Part Three: The Bare Minimum Response.
Upper Management finally began to make efforts to ‘fix’ the situation. They decided to just cordon off the vast majority of the brick pavement with temporary (ugly) barriers, and put down anti-slip mats to make a path for the parts of the attraction that they wanted visitors to walk in. They thought they had won. We knew better.
Anyone who has worked with tourists knows that tourists are a special breed of stupid. Told not to touch the very important items? They will touch. Told to keep their kids near and not let them wander off? I think the record for no lost kids was 4 hours. And so these barriers that everyone is required to respect? Well clearly it doesn’t apply to me! Each time we told people not to go underneath these barriers they looked like deer caught in the headlights. And the barriers were just low enough that kids would duck under and run straight onto the ice and onto their butts. Even more Accident and Incident Reports rocked up as a result, and all Upper Management would do is tell us low barely-above-minimum-wage earners to do a better job policing this part of the attraction.
Part Four: Wake Up Call.
Schoolkids! Oh how we loathed schools, mostly teenager ones. Little kids no more than 5-10? Oh they were delightful, we were happy with them. The main reason was because the teachers, who are still responsible for the kids no matter what, actually followed our guidelines! So naturally we liked the little ones, and were genuinely more concerned for them than normal.
We all then had our moment of fear when it was reported that a 7 year old boy had slipped and fallen on the ice, no doubt having been playing with classmates and unintentionally not seeing where he was going. That didn’t save his two front teeth chipping and a call for our on-site first aid team to come and help with the blood. Luckily he seemed alright beside the fact the tooth fairy was going to be paying double that night. But for us, Lower and Middle Management, it was the final straw. I wish I had taken a photo of that Accident and Incident Report for posterity, the number of people co-signing it.
Part Five: The Fallout.
Nobody wants a lawsuit and that kids parents had grounds to do so like nobodies business.
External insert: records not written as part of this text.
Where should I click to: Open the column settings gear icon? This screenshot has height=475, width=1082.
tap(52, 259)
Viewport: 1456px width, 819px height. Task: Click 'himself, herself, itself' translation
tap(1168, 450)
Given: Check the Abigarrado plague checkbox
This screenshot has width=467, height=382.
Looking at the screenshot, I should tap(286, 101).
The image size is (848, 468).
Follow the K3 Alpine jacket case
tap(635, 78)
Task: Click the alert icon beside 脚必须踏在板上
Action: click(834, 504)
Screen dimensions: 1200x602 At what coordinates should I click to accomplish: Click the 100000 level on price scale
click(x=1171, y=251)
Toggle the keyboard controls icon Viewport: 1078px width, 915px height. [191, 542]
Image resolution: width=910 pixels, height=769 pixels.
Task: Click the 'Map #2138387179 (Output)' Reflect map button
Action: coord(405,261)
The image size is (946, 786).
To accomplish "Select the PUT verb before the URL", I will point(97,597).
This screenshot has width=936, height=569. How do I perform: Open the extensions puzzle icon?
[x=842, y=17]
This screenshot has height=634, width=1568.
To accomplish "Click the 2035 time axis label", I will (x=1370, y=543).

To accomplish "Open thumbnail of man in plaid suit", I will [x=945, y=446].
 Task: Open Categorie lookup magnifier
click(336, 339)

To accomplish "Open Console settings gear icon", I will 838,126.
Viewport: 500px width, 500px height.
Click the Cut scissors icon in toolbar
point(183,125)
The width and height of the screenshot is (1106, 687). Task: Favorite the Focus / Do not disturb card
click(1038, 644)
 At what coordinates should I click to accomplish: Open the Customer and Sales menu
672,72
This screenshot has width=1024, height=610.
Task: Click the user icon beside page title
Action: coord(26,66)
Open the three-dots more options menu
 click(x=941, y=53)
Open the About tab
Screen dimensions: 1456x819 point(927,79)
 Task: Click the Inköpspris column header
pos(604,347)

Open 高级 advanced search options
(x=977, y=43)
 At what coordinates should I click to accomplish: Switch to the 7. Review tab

The fact a child had been injured from negligence did not look good on Upper Managements part, and it wasn’t as if they could pretend nothing had happened. Everyone had been telling them about the risk, and when it got to the Big Wigs, I can only imagine what was said.
Miraculously and within 2 days of the kid’s teeth, they put an anti-slip surface on the brick pavement, at what was probably more of a cost than had they just done so in the Summer. The barriers were removed, and the number of paper Accident and Incident Reports dramatically decreased. They finally also got around to installing tablet devices with which we could fill in reports without needing to drop position. Our lives were made easier, they got an earful, and that kid probably has a fun story for when he’s older and has kids himself.
I’d like to say Upper Management learned their lesson and took our words on board for future endeavours, but that is like expecting the dog to not poop on the carpet after the first time you shove their nose into it. I no longer work there for other reasons, and many of the people who joined in the act of Malicious Compliance have since gone elsewhere. But for nearly 3 glorious months, you had never seen a department work together like ours in that way before or since.